Page text ▸
::::::::::
Everything is one with everything, whether we think so or not.
–Kosho Uchiyama


Love alone is capable of uniting living beings in such a way as to complete and fulfill them, for it alone takes them and joins them by what is deepest in themselves.
–Pierre Teilhard de Chardin


Each time you love, love as deeply as if it were forever
Only, nothing is eternal.
–Audre Lorde


Heaven on Earth: Is There Sex in Heaven?

by Rev. Mary McKinnon Ganz

        The subject today is love. Here’s another poem by that great lover, the 14th Century Persian Poet, Hafiz:

         The subject tonight is Love

         And for tomorrow night as well,

         As a matter of fact

         I know of no better topic

         For us to discuss

         Until we all

         Die!

        My name is Mary, and I’m an addict -- a Big Love addict. It’s not what you think – “Big Love” is a TV series about a polygamous family in Utah -- one man, three women, umpteen children. I’m feminist, monogamous, Unitarian – and you might well be asking, what possesses her to like this show?
::::::::::
Objective ▸ In the sermon excerpt, what is the TV series "Big Love" described as being about?

Supplied data ▸
::::::::::
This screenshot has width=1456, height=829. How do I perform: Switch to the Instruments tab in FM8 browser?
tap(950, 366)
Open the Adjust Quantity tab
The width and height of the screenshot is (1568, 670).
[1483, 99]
::::::::::
Exercise result ▸ A polygamous family in Utah with one man, three women, and umpteen children.